§ Task objective:
Reproduce the section of the text about David from "David had already" to "to anyone, anywhere.", substituting "Field School" for "Live School".
++++ Document section ++++
David* awoke knowing that he needed to go to and pray over his fellow prisoner. But how? That man was crazy. The prison guards couldn’t even hold him down long enough to put clothes on him. All the other prisoners feared him. The prison guards were always jumpy around him.

David had already been in prison for several months with his wife and son. After coming to the Lord several years ago, he had matured in his faith. But he wanted to do more. Sure, the Middle East was a dangerous place in which to be a believer, but David felt a burden to share his faith more openly with the millions of lost souls around him. He just didn’t know how.

By God’s providence, David met an African missionary who told him about Live School, a portable video curriculum that teaches local believers how to be missionaries, disciple-makers, and church planters. David immediately went through the Live School courses in a matter of months and graduated with a fire and passion to evangelize to anyone, anywhere.
++++ Material provided ++++
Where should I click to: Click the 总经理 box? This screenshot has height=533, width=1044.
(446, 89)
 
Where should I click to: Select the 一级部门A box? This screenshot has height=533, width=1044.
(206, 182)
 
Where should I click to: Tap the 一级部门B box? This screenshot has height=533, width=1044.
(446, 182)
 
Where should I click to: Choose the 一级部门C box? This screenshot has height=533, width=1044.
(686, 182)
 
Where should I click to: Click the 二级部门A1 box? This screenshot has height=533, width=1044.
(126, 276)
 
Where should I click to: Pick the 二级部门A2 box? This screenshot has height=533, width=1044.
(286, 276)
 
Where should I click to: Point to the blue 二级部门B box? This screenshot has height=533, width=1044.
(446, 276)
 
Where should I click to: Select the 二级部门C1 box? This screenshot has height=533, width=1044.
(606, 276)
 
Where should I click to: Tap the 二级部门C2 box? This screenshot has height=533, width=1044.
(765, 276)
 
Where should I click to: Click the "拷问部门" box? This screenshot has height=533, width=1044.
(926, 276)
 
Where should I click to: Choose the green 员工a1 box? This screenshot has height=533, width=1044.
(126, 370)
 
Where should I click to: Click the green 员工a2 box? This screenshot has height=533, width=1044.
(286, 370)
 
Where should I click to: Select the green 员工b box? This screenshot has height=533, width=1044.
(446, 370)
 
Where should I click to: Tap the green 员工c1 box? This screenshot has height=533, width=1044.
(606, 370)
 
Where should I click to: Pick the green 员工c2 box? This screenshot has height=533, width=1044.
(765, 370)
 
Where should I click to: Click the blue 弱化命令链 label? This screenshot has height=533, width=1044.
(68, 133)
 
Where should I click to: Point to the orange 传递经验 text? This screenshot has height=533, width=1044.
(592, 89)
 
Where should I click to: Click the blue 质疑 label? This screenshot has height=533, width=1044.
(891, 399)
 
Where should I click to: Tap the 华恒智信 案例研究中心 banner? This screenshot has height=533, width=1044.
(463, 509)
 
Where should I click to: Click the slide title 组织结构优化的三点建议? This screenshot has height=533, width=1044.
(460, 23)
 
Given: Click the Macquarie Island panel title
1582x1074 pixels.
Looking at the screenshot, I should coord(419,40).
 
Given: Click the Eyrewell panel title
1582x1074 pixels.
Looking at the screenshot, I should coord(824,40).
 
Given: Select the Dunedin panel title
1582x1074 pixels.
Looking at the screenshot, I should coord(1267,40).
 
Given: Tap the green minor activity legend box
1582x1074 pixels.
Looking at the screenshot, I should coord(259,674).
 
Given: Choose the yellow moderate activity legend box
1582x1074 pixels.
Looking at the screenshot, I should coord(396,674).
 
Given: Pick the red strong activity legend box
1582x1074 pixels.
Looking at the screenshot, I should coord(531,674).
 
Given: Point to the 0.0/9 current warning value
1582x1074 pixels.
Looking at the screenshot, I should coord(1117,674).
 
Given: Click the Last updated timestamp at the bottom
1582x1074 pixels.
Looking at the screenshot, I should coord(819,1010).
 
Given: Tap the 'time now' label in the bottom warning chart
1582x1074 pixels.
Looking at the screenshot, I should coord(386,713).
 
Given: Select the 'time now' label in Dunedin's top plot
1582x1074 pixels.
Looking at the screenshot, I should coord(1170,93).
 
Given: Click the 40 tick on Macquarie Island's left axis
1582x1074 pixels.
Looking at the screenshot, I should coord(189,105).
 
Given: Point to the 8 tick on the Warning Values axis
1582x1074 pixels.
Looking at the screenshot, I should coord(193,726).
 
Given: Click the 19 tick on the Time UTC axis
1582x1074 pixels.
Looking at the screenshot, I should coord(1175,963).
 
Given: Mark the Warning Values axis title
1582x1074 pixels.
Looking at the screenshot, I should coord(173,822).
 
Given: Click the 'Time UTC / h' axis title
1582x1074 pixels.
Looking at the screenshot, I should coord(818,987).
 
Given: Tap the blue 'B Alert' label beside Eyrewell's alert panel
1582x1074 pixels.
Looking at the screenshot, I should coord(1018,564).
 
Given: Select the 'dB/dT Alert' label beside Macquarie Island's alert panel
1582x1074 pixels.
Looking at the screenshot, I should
++++
§ Exercise answer:
David had already been in prison for several months with his wife and son. After coming to the Lord several years ago, he had matured in his faith. But he wanted to do more. Sure, the Middle East was a dangerous place in which to be a believer, but David felt a burden to share his faith more openly with the millions of lost souls around him. He just didn’t know how.

By God’s providence, David met an African missionary who told him about Field School, a portable video curriculum that teaches local believers how to be missionaries, disciple-makers, and church planters. David immediately went through the Field School courses in a matter of months and graduated with a fire and passion to evangelize to anyone, anywhere.